Direction —
Repeat, word for word, the part of the storm account that opens with the words containing "Yesterday, Saturday, we" and closes with "the rain hits.".

Source text —
■ ■ ■
Yesterday, Saturday, we get a real blow. The timing is typical but the intensity is the strongest I have seen so far since we have been at Rancho el Nogal (a little over two weeks ago). First the dark clouds and then the thunder and lightning come first from behind a mountain range and then from right overhead. When the rain comes it is intense and accompanied by Chubasco-type high winds, first from the south and then from the north while the lightning and thunder seem to be right over the house. Sebastiaan Pluijmen (aka “Dutch” Pluijmen) starts out into the field on some errand just as the clouds approach but turns around suddenly and dashes back into the covered walkway when he sees a bolt of lightening strike the far end of the pasture. He is barely under cover when the rain hits.

Instantly all the eaves are running heavy water, the older shingled rooves dripping through. The wind is also tearing at the sheets of corrugated iron on the rooves and some of the sheets began to flap as if a hidden hand were trying to yank them off. As the wind and rain intensify I see from the guesthouse window where I have been reading one sheet over the covered breezeway on Simon’s log cabin bend back completely flat. The rain drums on the tin roof over my head and I see water begin to drip down the inside wall on the river side as the wind drives rain against the window panes. As the wind shifts water start pooling below the windows on the corral side.

If the rain seems loud and the thunder close, the advent of hail sets up a drumming on every tin rooftop and on the pickup truck parked just outside the guesthouse. The wind shifts suddenly to the north, back to the south and then to the north again. The hailstones are not large, fortunately, but there are enough of them that the ground in front of the corral is becoming whiter by the minute.
■ ■ ■
Information provided —

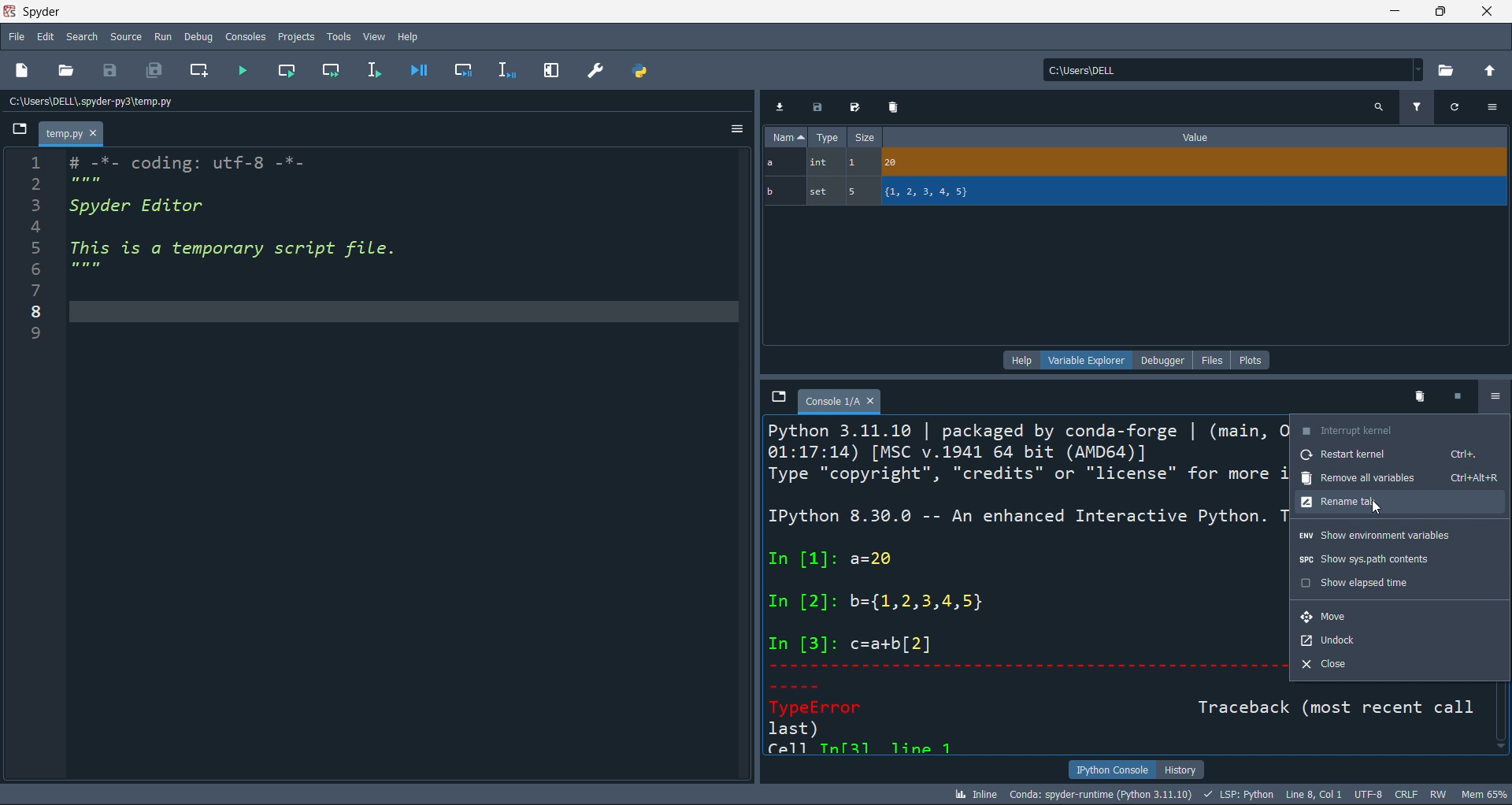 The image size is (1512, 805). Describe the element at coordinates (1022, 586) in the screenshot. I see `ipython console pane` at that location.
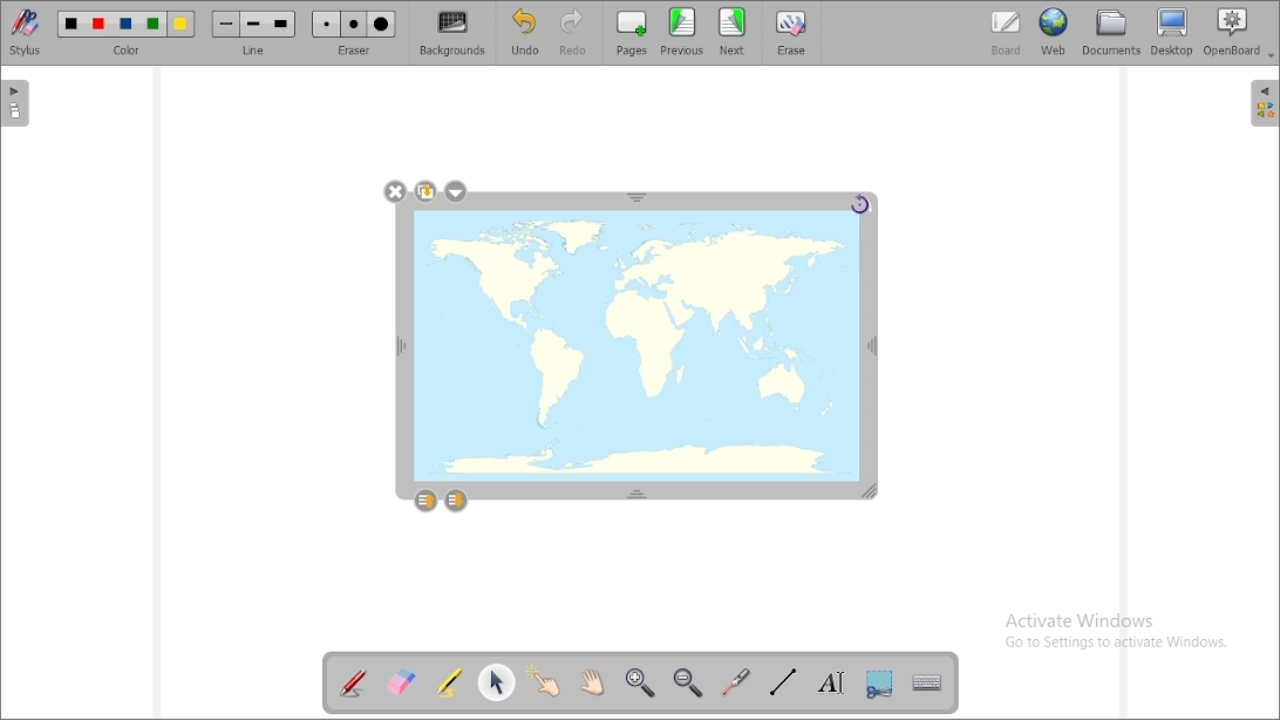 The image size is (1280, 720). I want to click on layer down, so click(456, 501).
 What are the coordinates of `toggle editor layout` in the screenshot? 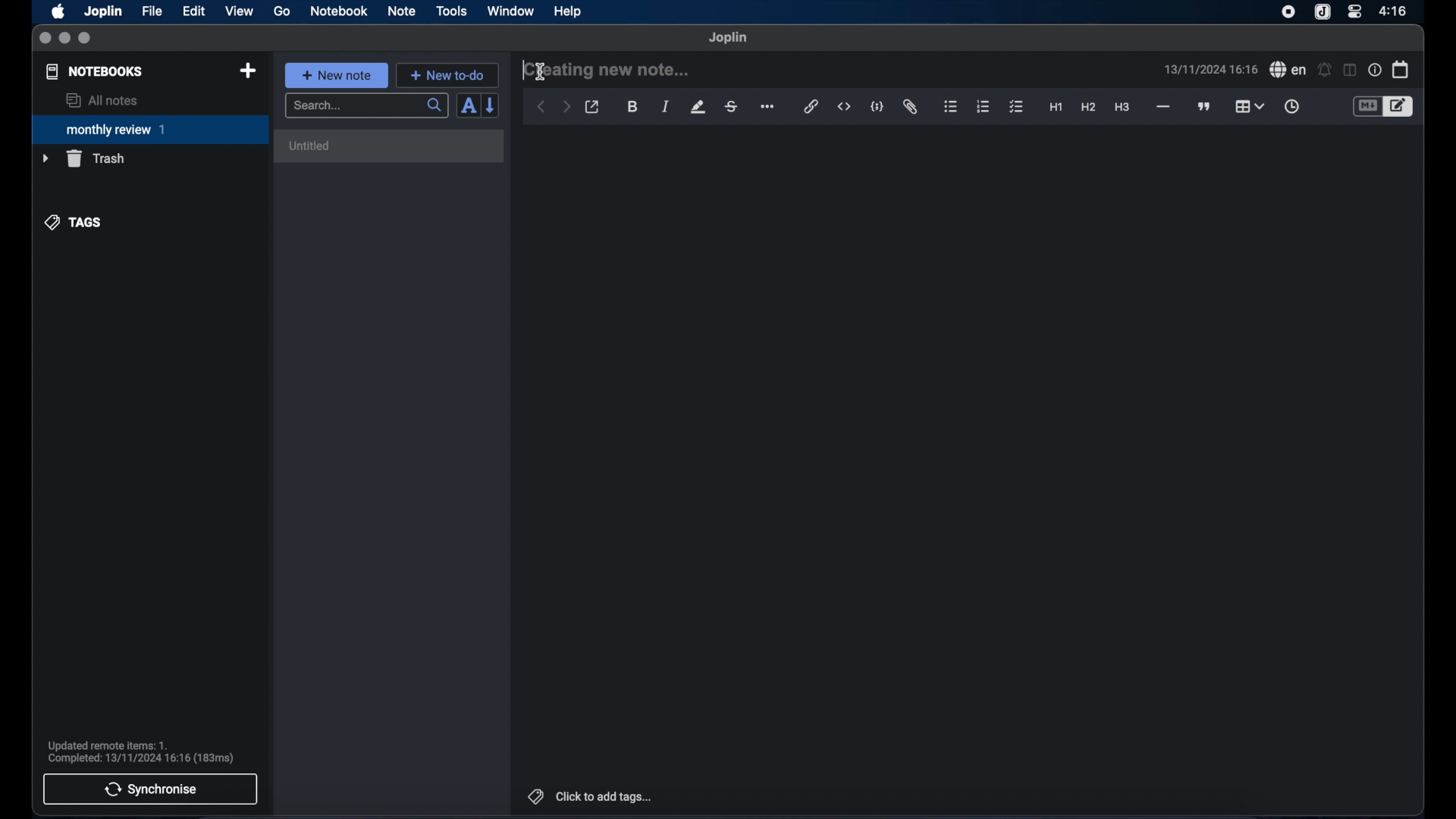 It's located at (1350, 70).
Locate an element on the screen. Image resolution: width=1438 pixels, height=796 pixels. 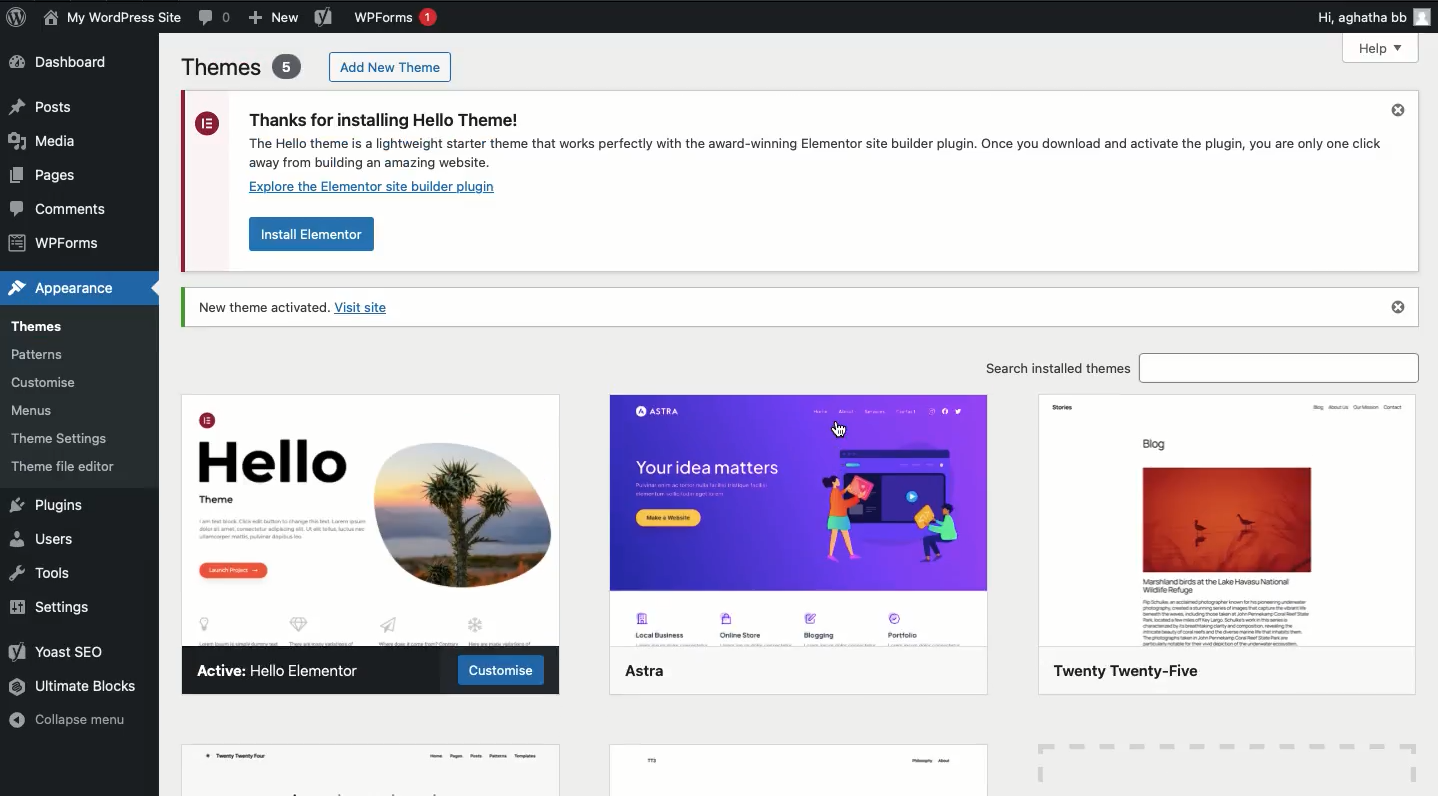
■ ■ ■
Task result —
Yesterday, Saturday, we get a real blow. The timing is typical but the intensity is the strongest I have seen so far since we have been at Rancho el Nogal (a little over two weeks ago). First the dark clouds and then the thunder and lightning come first from behind a mountain range and then from right overhead. When the rain comes it is intense and accompanied by Chubasco-type high winds, first from the south and then from the north while the lightning and thunder seem to be right over the house. Sebastiaan Pluijmen (aka “Dutch” Pluijmen) starts out into the field on some errand just as the clouds approach but turns around suddenly and dashes back into the covered walkway when he sees a bolt of lightening strike the far end of the pasture. He is barely under cover when the rain hits.